Briar Rose

BRIAR ROSE
By Jane Yolen
Starscape, 1992

This has been a year of Holocaust books for me. From Jenna Blum’s THOSE WHO SAVE US to Jennifer Roy’s YELLOW STAR to Kathy Kacer’s HIDING EDITH (which I have not blogged about yet), it seems as if I am searching out these stories. If I am, it is a completely subconscious act. This weekend I read BRIAR ROSE, by Jane Yolen. When I picked it up I knew only that it was a retelling of Sleeping Beauty and that it was written by one of America’s most prolific writers of fiction for children. I didn’t know it was a Holocaust story.

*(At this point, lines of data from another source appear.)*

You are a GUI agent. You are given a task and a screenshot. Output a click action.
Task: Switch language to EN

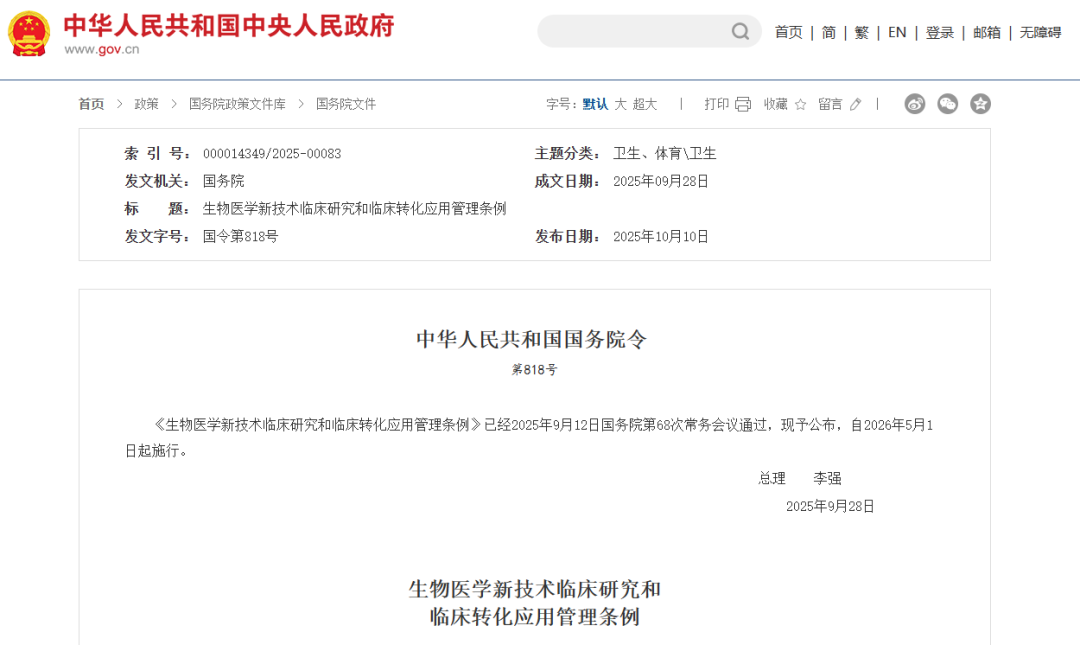coord(897,32)
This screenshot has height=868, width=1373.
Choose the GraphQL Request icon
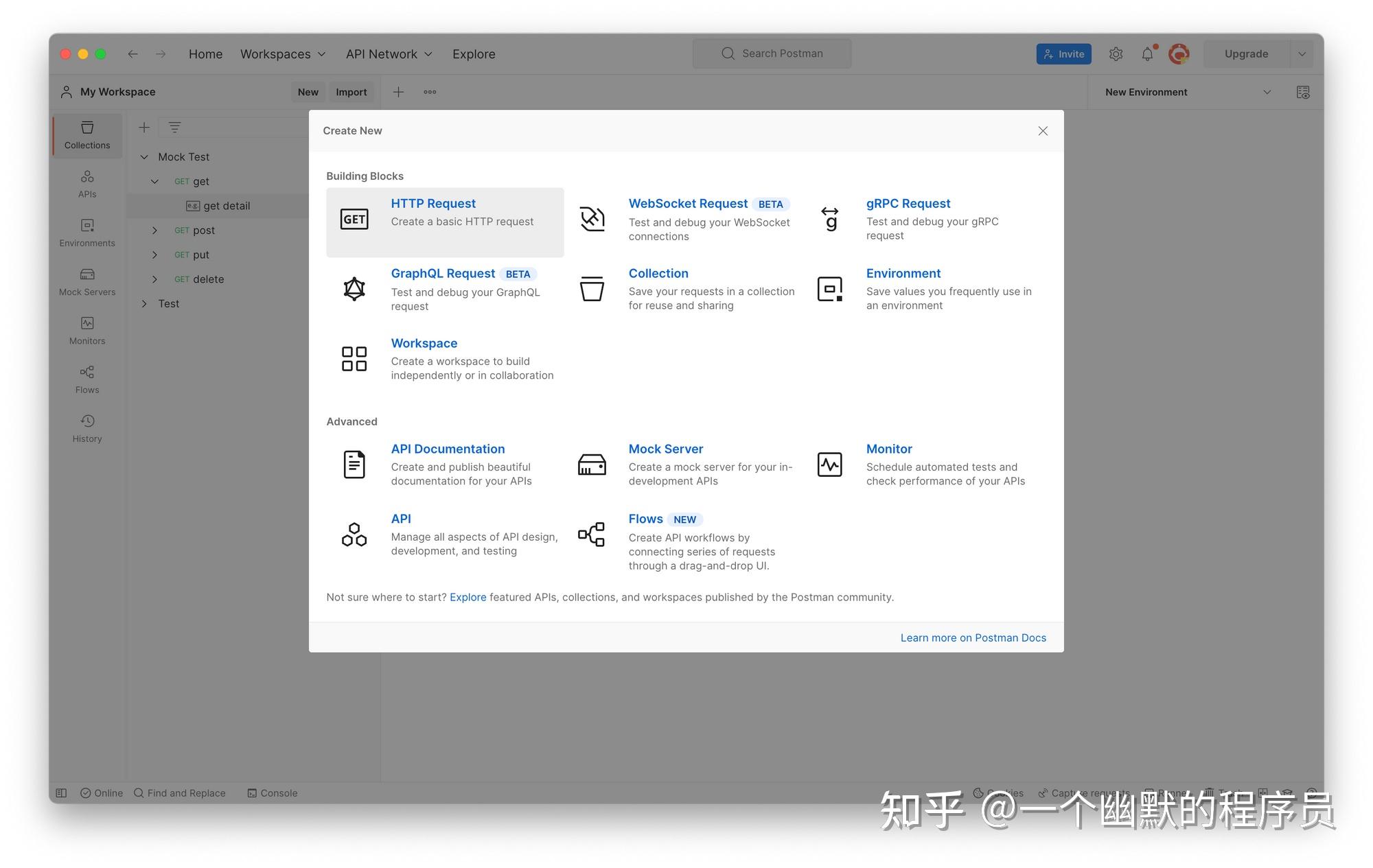[354, 289]
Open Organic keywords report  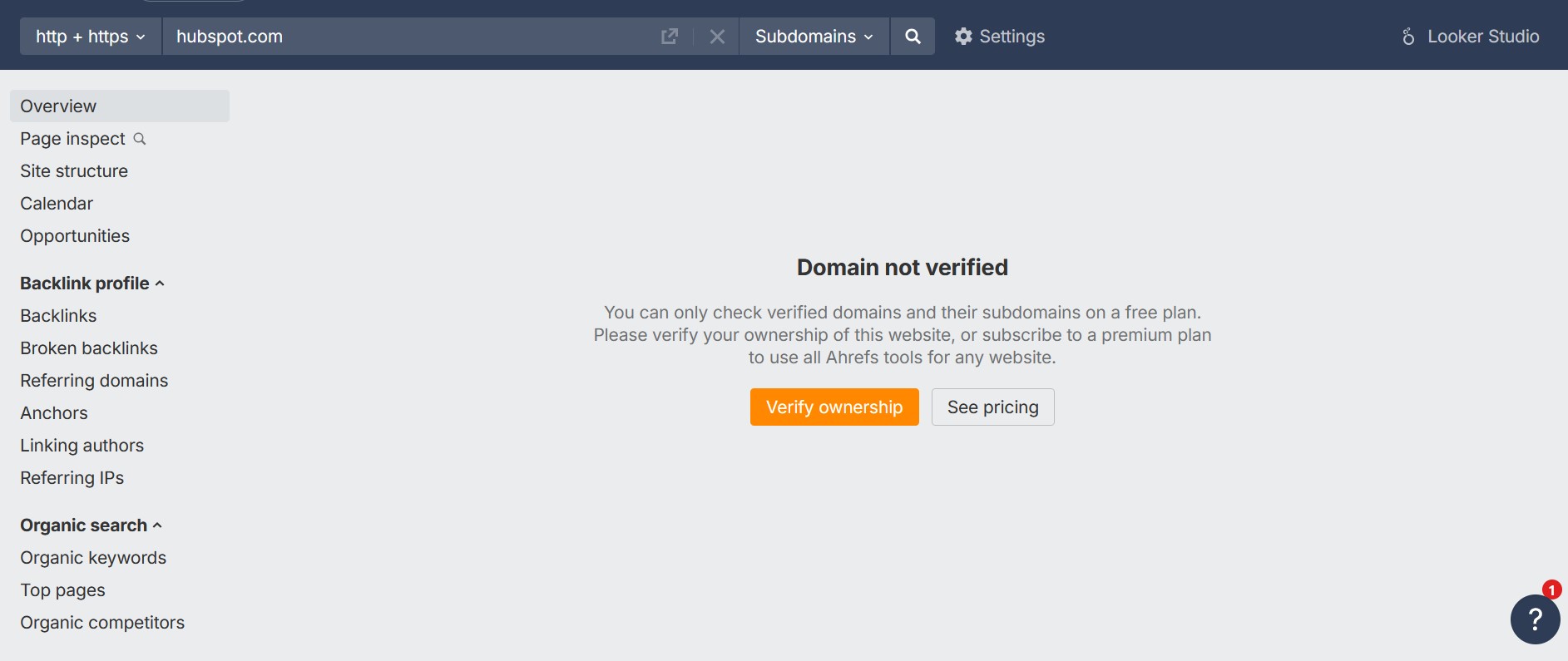93,558
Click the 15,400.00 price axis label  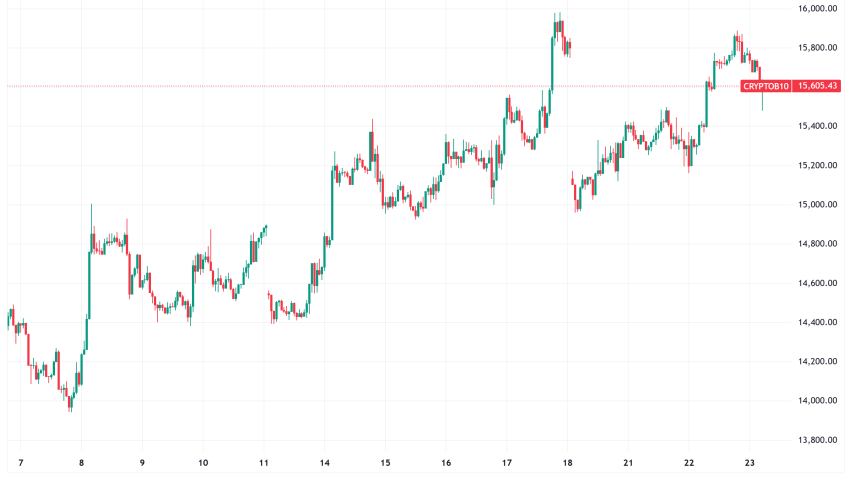[x=817, y=126]
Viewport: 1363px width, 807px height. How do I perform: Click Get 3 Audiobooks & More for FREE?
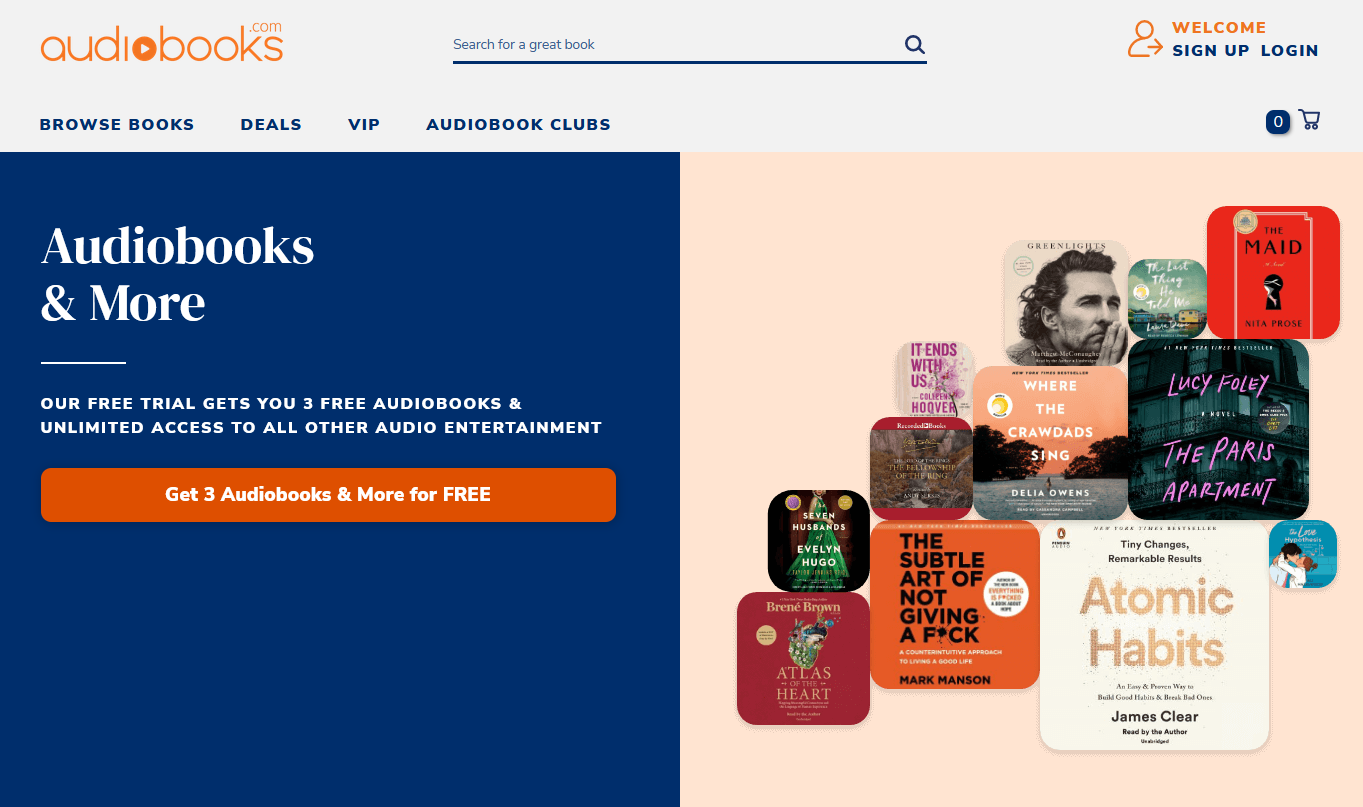(x=328, y=494)
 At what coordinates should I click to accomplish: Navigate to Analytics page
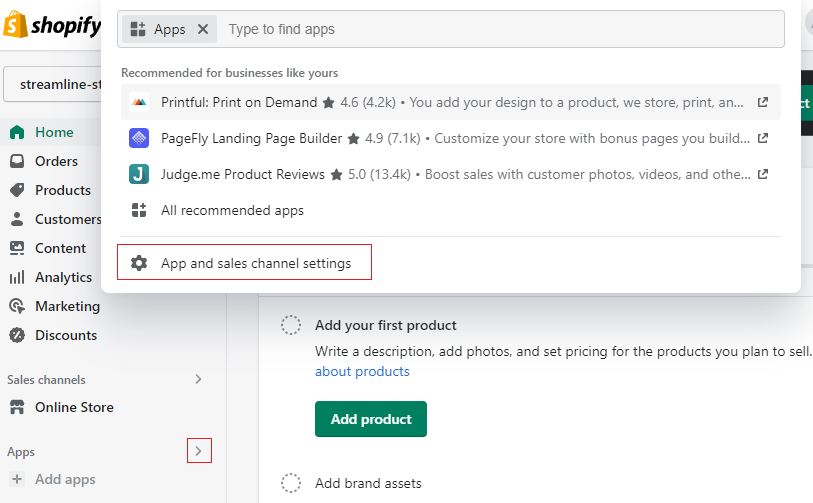tap(63, 277)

In Yolen’s version of Sleeping Beauty, Briar Rose dies quietly of old age in America, leaving her granddaughter, Becca, with an urgent deathbed request: “Promise me you will find the castle. Promise me you will find the prince. Promise me you will find the maker of the spells.” Becca promises and subsequently finds herself drawn into her grandmother’s secretive (and scary) past. Becca’s journey to the castle and the maker of spells is replete with images that I will never shake. And I am profoundly grateful to the author and her colleagues for creating works of fiction that will keep all of humanity from forgetting the Holocaust.